Not only did Harry ignore all of DiGeorgio’s protests about going up himself, he walked up all three flights with gun in hand. Only after Harry had checked all of the rooms was the Sergeant able to get him into the lav.

Together, they did the best they could with his facial and torso wounds. By the time he came back into the main area to dress, Harry looked like a one-eyed pirate. A gauze bandage was taped over one eye, there were Band-aid patches on his nose and chin, and his chest was wrapped like a mummy’s.

He pulled on a loose shirt and slacks while slipping into some sneakers. Even with the huge welts across his shoulders and under his arms, Harry insisted on painfully pulling on his shoulder holster.

He came back downstairs gingerly, pulling on a warm-up jacket over everything. But, even then, he wouldn’t let his partner get him to the emergency room.

“We’ve got one more stop,” he told him, easing himself back in the car. “Besides,” he grimaced. “The salt stopped the bleeding and prevented infection.”

Harry went up the stairs of the run-down apartment as if he had no wounds. DiGeorgio had to struggle to keep up, but they both made it to the second-floor door at the same time. Harry checked the padlocks. They were still in place. Somehow, that made him feel worse than if the door had been smashed open.

Seized by doubt, and desperate to burn off a little frustration, Harry blasted the two locks out of working condition. A moment later, he wished he hadn’t. Both his arms and his torso did a stirring version of the Death March in three-part painful harmony.

DiGeorgio jumped back in surprise, but then backed up his partner by kicking in the door. The two cops piled into the room. As Harry had dreaded, it was empty.
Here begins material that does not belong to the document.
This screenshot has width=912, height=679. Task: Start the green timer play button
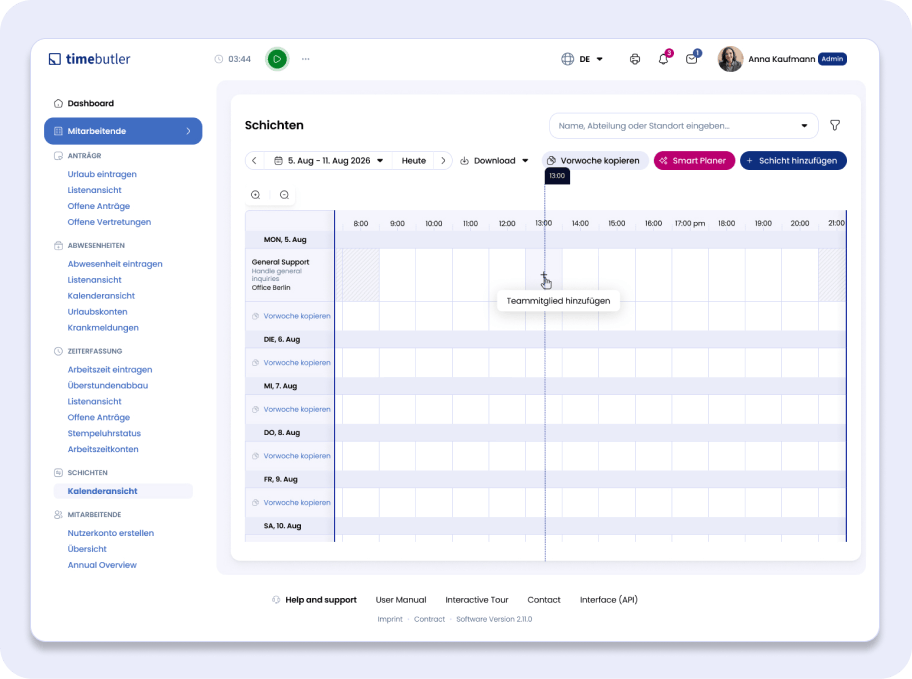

The Sergeant checked the bathroom while Harry took a beer out of the icebox, leaned against the wall, and tried to unscrew the cap. He had reason to regret the latter two actions as the still-raw welts complained across his upper body.

“Patterson?” DiGeorgio asked, as he came back into the room.

“Patterson,” Harry said, handing him the bottle.

“Shit,” the Sergeant said while easily opening the beer. He handed it back.

Harry considered the bottle, wondering whether Carr would go so far as to poison it. He took a long pull on it anyway, one part of him thinking he might welcome poisoning at this point.

“So what now?” DiGeorgio asked.

The effect of moving his head back to swallow the brew nearly knocked Harry over. His body hadn’t begun to recover from the brutality of his beating. He hadn’t let it, up to now. But, with the confirmation of Patterson’s disappearance, Callahan had let everything catch up with him.

“Now, the hospital,” he said, none too steadily. The beer fell out of his hand, the bottle smashing on the floor.

DiGeorgio helped his partner on a flight of stairs for the second time in his career. “Tough luck about the girl, Harry,” he commiserated. “And today of all days, too.”

Harry was in bad shape, but now he reacted to something that had been bothering him all night. “There it is again,” he complained. “When Bressler calls me for the bust, he apologizes for the time. When Dobbin gives me the lowdown, he apologizes for the hour. What’s so damn special about it all of a sudden?”